#### Texto proporcionado:
Uno se pregunta si en la calificación de Evita por Sebreli no ha pesado inconscientemente también el calificativo de puta, que endilgaba el odio opositor a quien de forma apasionada, pero en última instancia moderada, habida cuenta de los ataques de que era objeto, tomaba partido por los pobres en un país donde la oligarquía tenía grandes cuentas que pagar. Cuentas que, dicho sea de paso, el sistema de poder predominante desde hace más de medio siglo entre nosotros ha incrementado a niveles siderales.


En cuanto a la fabricación televisiva del ídolo a la que alude Sebreli, uno no puede dejar de preguntarse si la hagiografía existente y persistente en torno de Borges y Sarmiento no representa también una especie de “producción” de los personajes. No hay modelo o mannéquin que, cuando se le pregunta a quien lee, no diga: “Borges”, a pesar de que es fácil pensar, por la actitud y manera de hablar de la bella niña, que en su caso no lee mucho más que revistas de modas y chimentos.

#### Tarea escrita a:
Reproduce sin cambios el tramo de los registros que va desde la línea que contiene "at (419, 113)." hasta la línea que contiene "center [455, 70].", ambas incluidas.
Los registros no guardan ninguna relación con el texto.

#### Registros proporcionados:
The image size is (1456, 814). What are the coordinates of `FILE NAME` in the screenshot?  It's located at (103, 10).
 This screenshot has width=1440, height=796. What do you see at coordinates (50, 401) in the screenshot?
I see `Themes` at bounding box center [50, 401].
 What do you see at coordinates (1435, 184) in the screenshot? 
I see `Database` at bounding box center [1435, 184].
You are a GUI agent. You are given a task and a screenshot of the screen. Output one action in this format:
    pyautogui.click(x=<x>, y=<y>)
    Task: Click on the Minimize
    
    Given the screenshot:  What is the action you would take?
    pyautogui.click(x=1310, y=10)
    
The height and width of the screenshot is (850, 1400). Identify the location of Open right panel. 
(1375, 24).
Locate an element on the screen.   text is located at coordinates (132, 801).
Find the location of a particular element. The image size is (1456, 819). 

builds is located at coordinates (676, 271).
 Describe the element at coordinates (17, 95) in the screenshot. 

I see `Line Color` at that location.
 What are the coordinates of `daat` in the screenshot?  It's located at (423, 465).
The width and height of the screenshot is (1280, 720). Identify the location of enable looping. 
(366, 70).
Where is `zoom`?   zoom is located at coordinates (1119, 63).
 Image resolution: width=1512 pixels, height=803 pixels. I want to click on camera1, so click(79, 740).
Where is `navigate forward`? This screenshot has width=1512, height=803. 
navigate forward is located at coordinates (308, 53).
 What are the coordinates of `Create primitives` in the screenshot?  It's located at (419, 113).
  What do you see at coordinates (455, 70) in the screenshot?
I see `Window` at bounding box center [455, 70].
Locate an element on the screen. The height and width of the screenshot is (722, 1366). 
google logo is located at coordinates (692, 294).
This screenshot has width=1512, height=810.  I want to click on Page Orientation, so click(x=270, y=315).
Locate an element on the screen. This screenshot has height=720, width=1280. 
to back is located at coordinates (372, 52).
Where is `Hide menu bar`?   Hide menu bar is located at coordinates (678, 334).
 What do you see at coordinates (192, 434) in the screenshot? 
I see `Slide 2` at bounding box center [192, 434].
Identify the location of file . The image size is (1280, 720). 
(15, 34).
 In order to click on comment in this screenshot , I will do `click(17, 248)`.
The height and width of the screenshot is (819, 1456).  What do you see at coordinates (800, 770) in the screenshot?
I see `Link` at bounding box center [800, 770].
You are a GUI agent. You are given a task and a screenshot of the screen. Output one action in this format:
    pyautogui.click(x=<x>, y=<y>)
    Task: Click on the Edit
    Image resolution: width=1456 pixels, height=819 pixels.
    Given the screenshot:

#### Tarea escrita b:
Por favor, devuelve el texto completo sin modificar nada.

#### Solución desarrollada a:
 What are the coordinates of `Create primitives` in the screenshot?  It's located at (419, 113).
  What do you see at coordinates (455, 70) in the screenshot?
I see `Window` at bounding box center [455, 70].

#### Solución desarrollada b:
Uno se pregunta si en la calificación de Evita por Sebreli no ha pesado inconscientemente también el calificativo de puta, que endilgaba el odio opositor a quien de forma apasionada, pero en última instancia moderada, habida cuenta de los ataques de que era objeto, tomaba partido por los pobres en un país donde la oligarquía tenía grandes cuentas que pagar. Cuentas que, dicho sea de paso, el sistema de poder predominante desde hace más de medio siglo entre nosotros ha incrementado a niveles siderales.


En cuanto a la fabricación televisiva del ídolo a la que alude Sebreli, uno no puede dejar de preguntarse si la hagiografía existente y persistente en torno de Borges y Sarmiento no representa también una especie de “producción” de los personajes. No hay modelo o mannéquin que, cuando se le pregunta a quien lee, no diga: “Borges”, a pesar de que es fácil pensar, por la actitud y manera de hablar de la bella niña, que en su caso no lee mucho más que revistas de modas y chimentos.